A decision on whether spectators will be permitted to attend the Olympic Games will be made within the next two months, according to Tokyo 2020 President Yoshirō Mori.
Organisers are bracing themselves for a tough call on whether fans will be allowed to attend Tokyo 2020 as new variants of COVID-19 create further uncertainty across the globe.
Earlier this month, a state of emergency was declared in Tokyo in a bid to curb surging coronavirus figures.
Tokyo 2020 officials will now hope to see a decline in cases before announcing their stance on the admission of spectators.
"I think we will have to make a very difficult decision around February to March," said Mori at an online lecture hosted by Japanese news agency Kyodo News.
Around 4.48 million tickets for the Olympics have already been sold as well as 970,000 for the Paralympics, through the official ticketing website and various lotteries.
Tickets will be valid for 2021, with only 810,000 of Japanese ticketholders for the Olympics requesting refunds last month.
Sales of tickets were forecast to provide ¥90 billion (£657 million/$857 million/€727 million) in revenue.
Tokyo 2020 Athletes' Village Mayor Saburō Kawabuchi previously claimed holding the Games without spectators would be "like cooking a meal with no seasoning".
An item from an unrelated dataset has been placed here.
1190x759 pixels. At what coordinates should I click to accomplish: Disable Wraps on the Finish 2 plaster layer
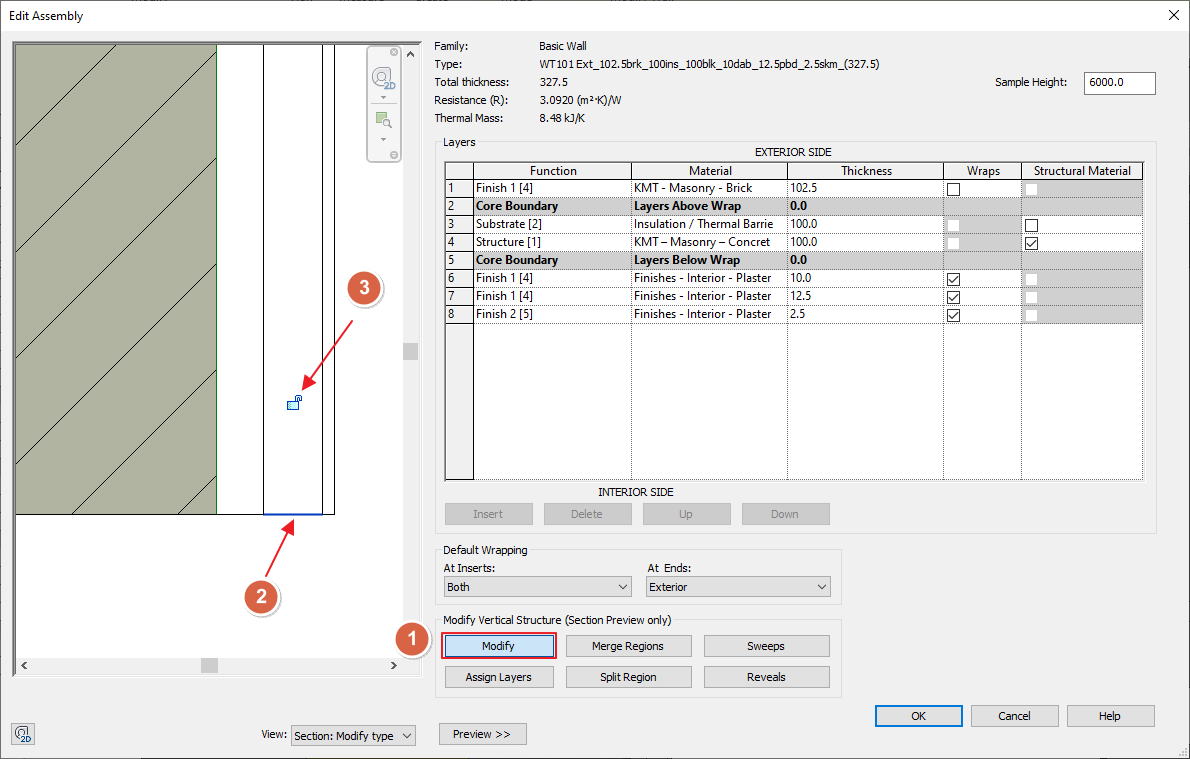[953, 315]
In November 2020, there appeared to be growing optimism among officials over the prospect of fans attending Tokyo 2020 after a series of high-tech devices were tested at a packed Yokohama Stadium.
Tokyo Governor Yuriko Koike said she was hopeful of having "full spectators present", while Tokyo 2020 chief executive Toshirō Mutō revealed a plan for fans would be drawn up "by next spring".
The 32,402-seater Yokohama Stadium - which will host the Olympic baseball and softball competitions - reached 100 per cent capacity during the three-day experiment with fans screened for body temperature and high-spec cameras tracking movement.
Fans were also allowed to attend an international gymnastics competition held in Tokyo in November.
International Olympic Committee (IOC) President Thomas Bach has said he is "very confident" spectators will be able to attend the Games and claimed he expects a "reasonable" crowd size at the event.
But the chances of crowds at Tokyo 2020 appear increasingly slim, with the capital city reporting a further 1,433 COVID-19 cases within the past 24 hours.
A state of emergency is expected to be declared in Osaka, Kyoto and Hyogo after tighter restrictions were introduced in Tokyo, Kanagawa, Saitama and Chiba.
A Kyodo News survey also recently found around 80 per cent of Japanese people want this year's Olympic and Paralympic Games in Tokyo to be cancelled or postponed.
Senior IOC member Richard Pound suggested prioritising athletes for the COVID-19 vaccine would be the "most realistic way" of ensuring Tokyo 2020 is held this year.
Two academics have warned athletes not to pin their hopes on vaccinations to compete at Tokyo 2020, however.
"Trying to say that we need to provide these athletes with vaccines because these (Games) are a part of our heritage and our national pride is going to be a tough sell," Jason Kindrachuk, infectious diseases expert at the University of Manitoba, told Reuters.
"Especially when you have a vaccine rollout programme that hasn’t been working very well, you are going to have some people who are frankly quite angry and unhappy about that idea."
Ken J Ishii, a vaccination expert at the University of Tokyo, told Reuters that a rushed vaccine rollout could miss potentially dangerous side-effects and may leave competitors at risk.
The Tokyo 2020 Olympics are scheduled to run from July 23 to August 8, with the Paralympics due to follow from August 24 to September 5.